COMPITI DA SVOLGERE:
[A] Nell'articolo sui comitati di Mps, quanti membri ha il comitato remunerazione?
[B] Continua l'articolo sui comitati di Mps partendo dopo l'ultima frase.
:: ESTRATTO DEL DOCUMENTO
Nessuna apertura nemmeno al secondo giro di nomine dei comitati endoconsiliari di Mps. Luigi Lovaglio tira dritto nella sua strategia di non condivisione con le minoranze e prende il pieno controllo della governance della banca. In tutti i comitati la maggioranza è stata assicurata ai rappresentanti eletti da Plt Holding, la lista che ha sostenuto l'amministratore delegato.

Dei cinque comitati, si legge nella nota di Mps che ne ufficializza la composizione, quello «rischi e sostenibilità» e quello «nomine» sono formati da cinque componenti mentre il comitato remunerazione, il comitato per le operazioni con le parti correlate e il comitato It e digitalizzazione sono composti da 3 componenti. Quattro comitati sono presieduti da rappresentanti di Plt Holding e uno solo, il comitato Ict, da un membro della lista del cda.
::::
:: DATI REGISTRATI
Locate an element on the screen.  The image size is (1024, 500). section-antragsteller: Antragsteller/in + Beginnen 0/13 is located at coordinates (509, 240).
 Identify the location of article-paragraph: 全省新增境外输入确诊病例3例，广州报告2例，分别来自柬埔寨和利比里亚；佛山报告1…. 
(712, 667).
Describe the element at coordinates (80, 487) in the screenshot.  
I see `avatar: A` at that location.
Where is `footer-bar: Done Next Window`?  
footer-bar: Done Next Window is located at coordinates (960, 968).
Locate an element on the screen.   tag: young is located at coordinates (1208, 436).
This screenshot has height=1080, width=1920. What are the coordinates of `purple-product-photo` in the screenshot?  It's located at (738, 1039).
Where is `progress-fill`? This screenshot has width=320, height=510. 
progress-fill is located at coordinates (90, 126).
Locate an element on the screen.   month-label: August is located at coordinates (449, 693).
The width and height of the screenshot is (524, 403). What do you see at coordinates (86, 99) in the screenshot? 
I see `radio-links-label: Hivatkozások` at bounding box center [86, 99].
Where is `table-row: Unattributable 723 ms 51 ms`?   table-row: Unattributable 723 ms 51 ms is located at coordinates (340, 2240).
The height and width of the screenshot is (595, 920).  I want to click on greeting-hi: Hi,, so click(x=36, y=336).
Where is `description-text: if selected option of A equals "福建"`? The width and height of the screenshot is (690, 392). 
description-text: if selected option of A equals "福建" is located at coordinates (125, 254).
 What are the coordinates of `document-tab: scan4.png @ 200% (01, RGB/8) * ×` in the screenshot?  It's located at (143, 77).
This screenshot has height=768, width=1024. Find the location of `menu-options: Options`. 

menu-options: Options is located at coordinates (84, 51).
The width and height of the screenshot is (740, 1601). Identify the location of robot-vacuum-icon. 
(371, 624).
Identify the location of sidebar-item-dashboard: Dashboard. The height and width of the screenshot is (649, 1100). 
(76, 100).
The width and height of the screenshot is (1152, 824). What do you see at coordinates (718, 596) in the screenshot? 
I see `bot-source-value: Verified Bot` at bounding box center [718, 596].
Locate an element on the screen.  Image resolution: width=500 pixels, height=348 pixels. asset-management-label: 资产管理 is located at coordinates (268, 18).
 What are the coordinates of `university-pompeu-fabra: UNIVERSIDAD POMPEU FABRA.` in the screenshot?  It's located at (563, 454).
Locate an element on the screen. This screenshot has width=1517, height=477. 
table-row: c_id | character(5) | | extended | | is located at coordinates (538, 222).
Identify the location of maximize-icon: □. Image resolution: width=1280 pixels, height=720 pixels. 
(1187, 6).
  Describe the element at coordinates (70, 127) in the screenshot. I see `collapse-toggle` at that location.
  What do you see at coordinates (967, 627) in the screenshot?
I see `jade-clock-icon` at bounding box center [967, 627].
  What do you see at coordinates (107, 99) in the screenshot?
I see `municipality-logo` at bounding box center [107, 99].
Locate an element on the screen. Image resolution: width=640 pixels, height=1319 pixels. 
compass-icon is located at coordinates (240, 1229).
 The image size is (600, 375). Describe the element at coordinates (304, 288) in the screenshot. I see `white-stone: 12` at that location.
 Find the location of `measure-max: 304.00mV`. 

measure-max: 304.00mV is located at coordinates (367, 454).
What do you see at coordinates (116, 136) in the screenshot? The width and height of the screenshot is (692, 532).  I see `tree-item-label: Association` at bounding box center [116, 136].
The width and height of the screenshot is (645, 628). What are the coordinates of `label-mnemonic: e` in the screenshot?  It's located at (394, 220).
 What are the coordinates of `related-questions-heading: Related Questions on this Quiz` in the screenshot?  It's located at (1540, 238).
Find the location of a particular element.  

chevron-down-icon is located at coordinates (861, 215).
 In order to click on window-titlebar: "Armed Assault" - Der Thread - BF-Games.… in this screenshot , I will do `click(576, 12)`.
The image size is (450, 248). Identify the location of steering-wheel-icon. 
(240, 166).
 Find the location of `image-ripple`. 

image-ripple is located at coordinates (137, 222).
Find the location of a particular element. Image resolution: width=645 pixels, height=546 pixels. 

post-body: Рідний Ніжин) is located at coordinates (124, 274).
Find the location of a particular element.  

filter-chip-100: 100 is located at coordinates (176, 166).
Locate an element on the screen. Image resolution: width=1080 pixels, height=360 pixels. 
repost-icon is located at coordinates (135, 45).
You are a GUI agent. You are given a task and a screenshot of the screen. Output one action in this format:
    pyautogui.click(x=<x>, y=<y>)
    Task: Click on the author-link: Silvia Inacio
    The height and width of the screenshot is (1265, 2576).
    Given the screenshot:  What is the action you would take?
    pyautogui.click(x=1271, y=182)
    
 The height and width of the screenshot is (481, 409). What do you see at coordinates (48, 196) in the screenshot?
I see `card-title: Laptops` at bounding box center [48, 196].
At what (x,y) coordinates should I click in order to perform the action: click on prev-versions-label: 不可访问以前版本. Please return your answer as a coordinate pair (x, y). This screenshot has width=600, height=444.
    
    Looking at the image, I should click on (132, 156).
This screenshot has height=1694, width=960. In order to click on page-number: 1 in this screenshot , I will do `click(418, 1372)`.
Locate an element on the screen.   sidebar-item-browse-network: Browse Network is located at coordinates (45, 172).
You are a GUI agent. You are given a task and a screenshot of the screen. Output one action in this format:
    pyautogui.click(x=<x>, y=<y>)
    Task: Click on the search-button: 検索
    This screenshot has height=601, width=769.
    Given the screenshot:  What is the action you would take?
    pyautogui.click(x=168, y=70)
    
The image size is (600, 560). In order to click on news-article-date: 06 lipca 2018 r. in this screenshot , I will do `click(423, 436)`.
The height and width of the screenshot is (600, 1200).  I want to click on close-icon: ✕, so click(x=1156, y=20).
::::
RISPOSTE:
[A] Tre membri.

[B]
Del comitato rischi fanno parte il presidente Carlo Corradini, Livia Amidani Aliberti, Antonella Centra, Paola De Martini e Massimo Di Carlo, del comitato remunerazione la presidente Livia Amidani Aliberti, Antonella Centra e Paola Leoni Borali, del comitato per le operazioni con le parti correlate la presidente Flavia Mazzarella, Patrizia Albano e Fabrizio Palermo, del comitato It e digitalizzazione il presidente Paolo Boccardelli (l'unico presidente scelto tra le minoranze), Carlo Corradini e Paola Leoni Borali.